- _Information supplied_
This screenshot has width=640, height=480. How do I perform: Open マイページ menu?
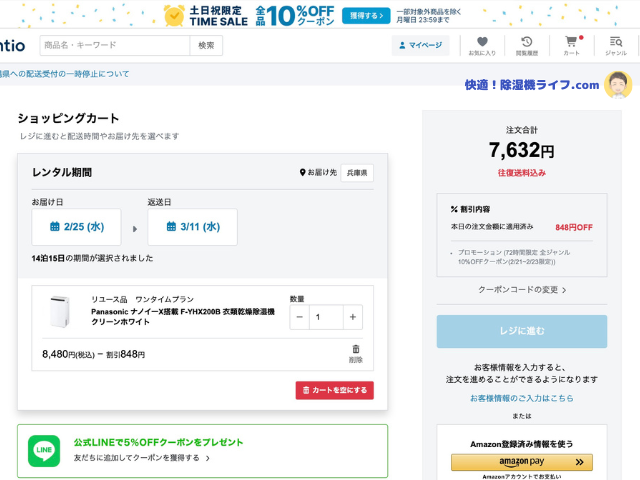(x=420, y=45)
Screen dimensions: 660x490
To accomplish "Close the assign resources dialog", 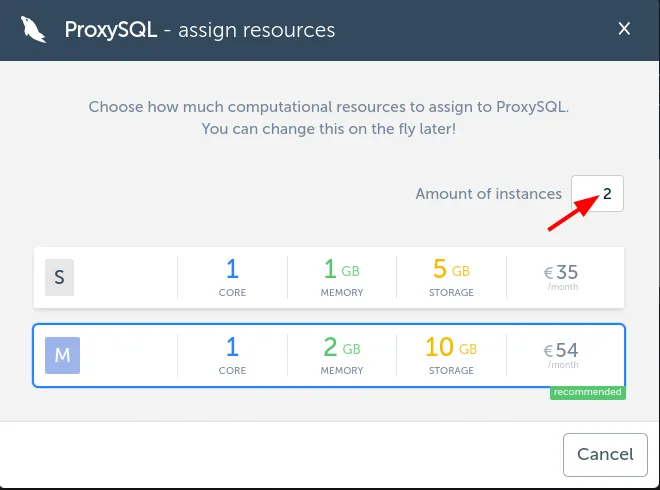I will [x=624, y=29].
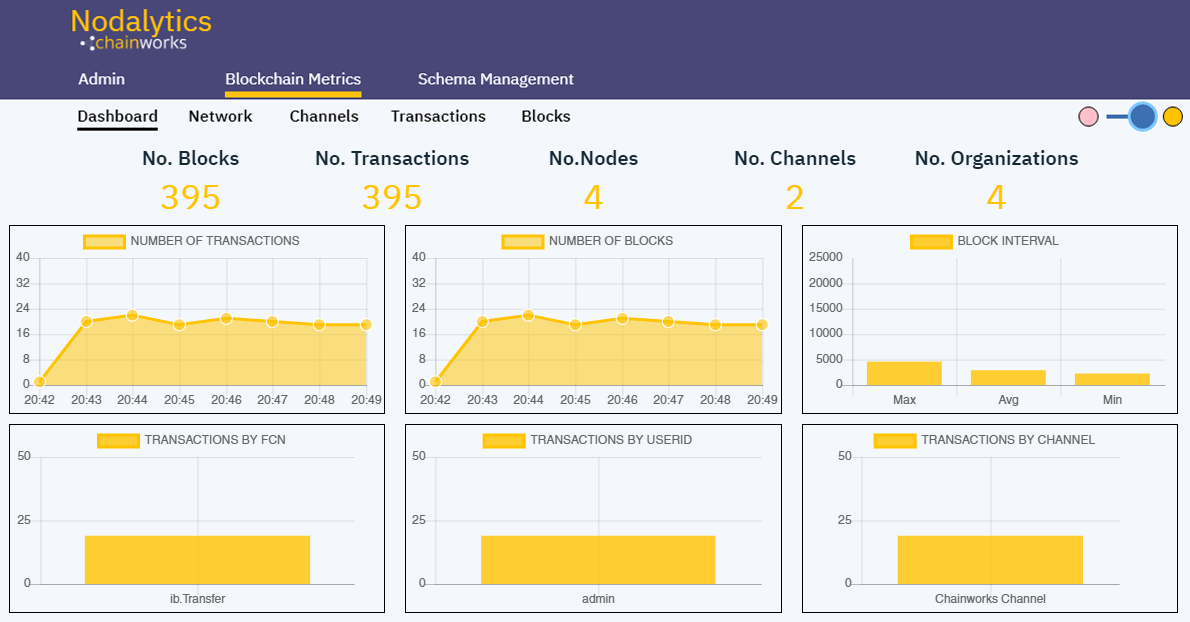Switch to the Schema Management tab
This screenshot has width=1190, height=622.
point(495,79)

- _What the task asks_
Could you repeat, exactly and with nothing added, the lines from the top of the entries above through the line that holds "Screen dimensions: 660x490", leaving out any pictures?

- _Answer to this problem_
This screenshot has width=640, height=480. How do I perform: Open マイページ menu?
(x=420, y=45)
Screen dimensions: 660x490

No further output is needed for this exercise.